A Picture Is Worth 1,000 Words: Google Image Search

Image Search represents 27% of all queries and you can control some of this content by making sure your images are optimized on your own site. Google relies heavily on alt text added to images for screen readers when determining which images to display. When writing alt text for your website images, consider how to make it useful to people with disabilities and include text that’s optimized for search queries you’re targeting.

Optimizing Content for YouTube

For video optimization, pick a keyword — or a few keywords — and be sure to include these terms in the title. You’ll also want to optimize the video description and write a substantial amount of text and repeat the relevant keywords. YouTube allows for 1,000 characters of description text, but keep in mind that only around 100 display before the user has to click to read more. Other considerations:

  • The “cover” image for videos should be unique and engaging

  • Avoid generic titles “Student Profile: Student Name”

  • Write active and editorial focused titles with wide appeal

  • Avoid using the same title “card” for every video

Image Packs and Video Packs

Images and videos show up in the “main” search results as well. These strategies ensure that your content will be featured in the main results (and not just YouTube or Google Image search).

Branded Search Results

Whenever your school’s name appears in a search query, this is referred to as a “branded search”. These searches are particularly important, as the user already has your institution in mind, and you’ll want to do whatever you can to steer them toward the right content. Branded searches can be broken down into four categories based on user intent:

  • Awareness: “Wheaton College,” “Wheaton College MA,” “Wheaton College majors,” “Wheaton College sports”

  • Interest: “Is Wheaton College a good school?” “What GPA do you need to get into Wheaton College?”

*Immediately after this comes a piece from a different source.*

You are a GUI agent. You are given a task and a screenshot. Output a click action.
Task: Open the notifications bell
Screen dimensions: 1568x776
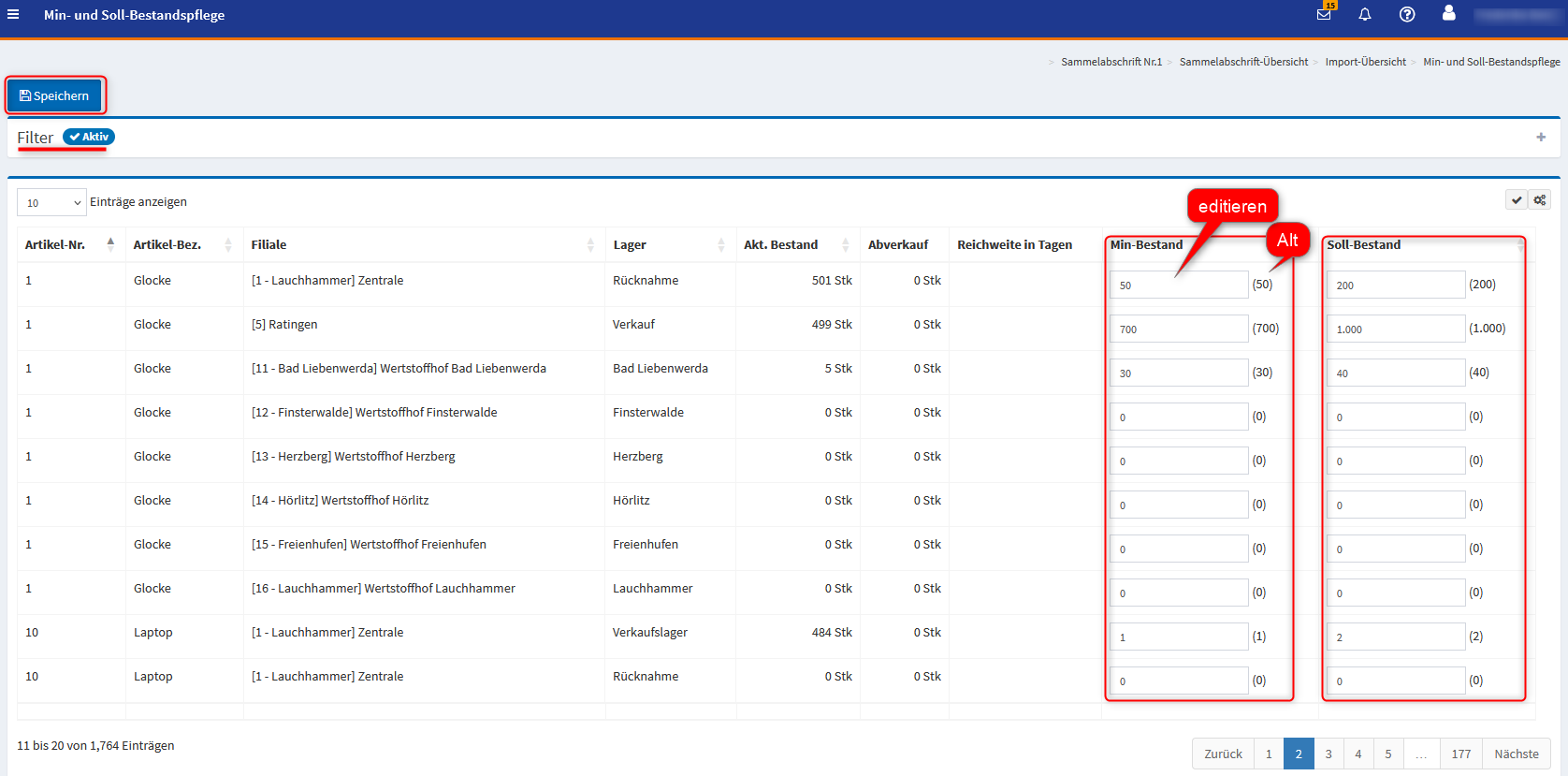coord(1365,14)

  • Decision: “Wheaton College application deadline,” “Transfer to Wheaton College”

  • Action: “Contact Wheaton College”

Optimizing Website Copy for SEO

Once you’ve identified the most popular branded search terms, you can start generating content that speaks to the intent of the user and generates the desired result (e.g, a request for information, a virtual or in-person campus visit). 

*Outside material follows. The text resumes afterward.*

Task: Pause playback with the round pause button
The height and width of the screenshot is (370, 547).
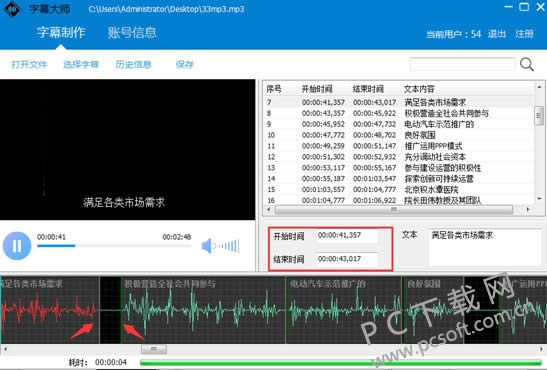Action: (17, 246)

Title Tag: 50 - 60 characters long. The title for the page can be different from the title that shows up on the page. Be sure to include the primary keyword in the title.

Meta Description: 160 - 300 characters long. This description will only show up on a search engine results page. Give a good intro to the page content and be sure to include the primary keyword for the page.

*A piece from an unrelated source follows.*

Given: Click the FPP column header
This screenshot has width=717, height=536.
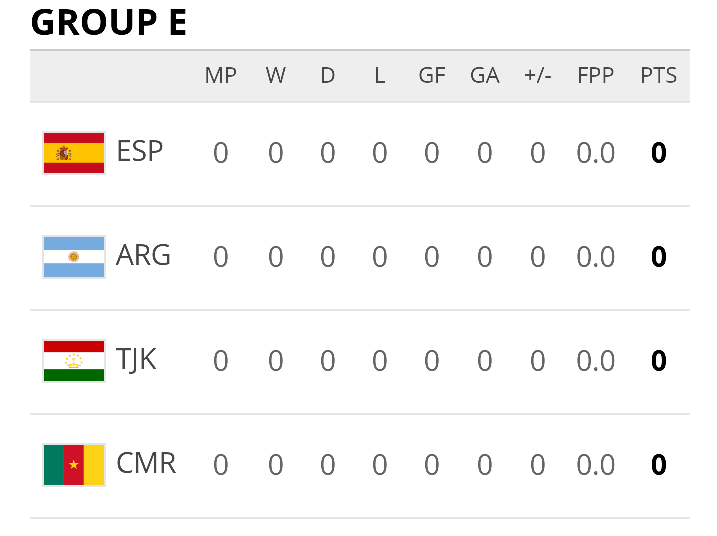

URL: Up to 75 characters long. The URL will usually automatically include the entire page title. You can edit it so that it is shorter, but be sure it still includes the primary keyword.

For the page copy itself, it’s important to:

  • Use a unique, singular H1

  • Add appropriate captions, alt text, and title text with targeted keywords

  • Include copy that is written naturally, but comprehensively enough to include some artfully placed target keywords, natural synonyms, and naturally co-occurring phrases.

Protecting and Promoting Your Brand in Google: Next Steps

There’s a lot to digest here, and while some of the steps you need to take to protect your brand can be accomplished relatively quickly, others may take many weeks or months and require buy-in from multiple groups on campus. For now, here are the most important things you can do to get started:

  • Audit your search results in Google, Maps, Images, Video.

  • Claim your business and knowledge panel profile.

  • Update your Wikipedia page to influence your Knowledge Profile

  • Work with Institutional Research and/or Admissions to be aware of changes in data before Google publishes it.

  • Update your meta descriptions and SEO content for clarity in branded search, including web pages, photos, and videos.

  • Integrate a paid search strategy to compliment your organic content and to reach new audiences.

  • Practice completion actions or tasks using only Google search; how can you improve the experience?